Фостер был моим человеком, и спустя тридцать пять минут мой человек появился.
Глава 15
Я сидел у окна в гостиной, зорко поглядывая из-за занавески на место парковки машин. Ровно в 11.35 на нее зарулил красный «субару», из которого вышел ничего не подозревающий Фостер и направился к подъезду, беззаботно вертя на пальце брелок с ключами. На нем были слаксы персикового цвета и ярко-оранжевый свитер, надетый поверх белой рубашки.
Я затаился у стены за дверью, вытащил «смит-и-вессон», взвел курок и, затаив дыхание, подождал моего долгожданного визави.
В замке повернулся ключ, дверь отворилась, и Фостер вошел в прихожую. Не оборачиваясь, пнул ногой дверь, которая покорно закрылась на защелку, сделал пару шагов и остановился, не видя и не слыша меня за своей спиной. Если бы он услышал мое затаенное дыхание, то я бы признал, что у него поразительные органы чувств. Но он просто стоял, уставившись в пол перед собой, затем принялся стягивать свитер.
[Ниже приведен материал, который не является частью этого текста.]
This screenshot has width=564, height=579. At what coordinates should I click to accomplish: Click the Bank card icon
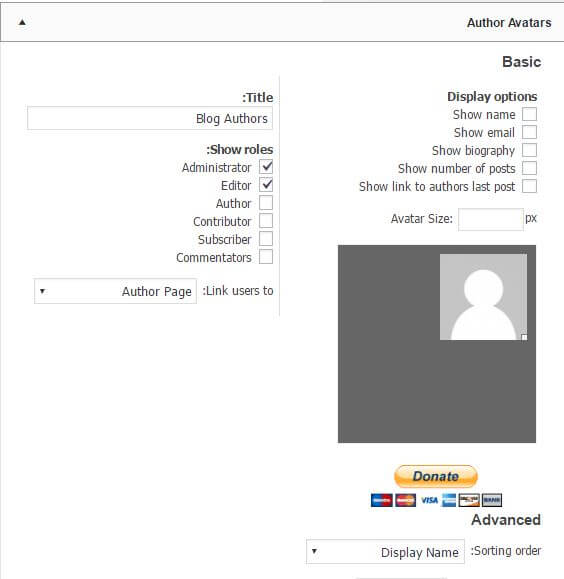tap(492, 500)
Я сделал пару бесшумных шагов, занес было руку с револьвером над его головой, но передумав, решил еще раз прибегнуть к испытанному приему.
— Замри, сволочь! — гаркнул я ему на ухо.
Та же самая реакция. В четвертый раз за неполные два дня.
Эффект неожиданности был стопроцентный. Именно в такие моменты можно спокойно наложить в штаны, и я бы не очень винил его в этом. Его реакция была поразительной. Он обернулся ко мне с быстротой летящей пули, выпучил глаза, увидев неожиданно выросшего перед ним белобрысого решительного верзилу с пушкой в руке. Брови его черными гусеницами уползли наверх и запутались в курчавых волосах, рот раскрылся настолько широко, что туда, как в туннель, мог заехать локомотив.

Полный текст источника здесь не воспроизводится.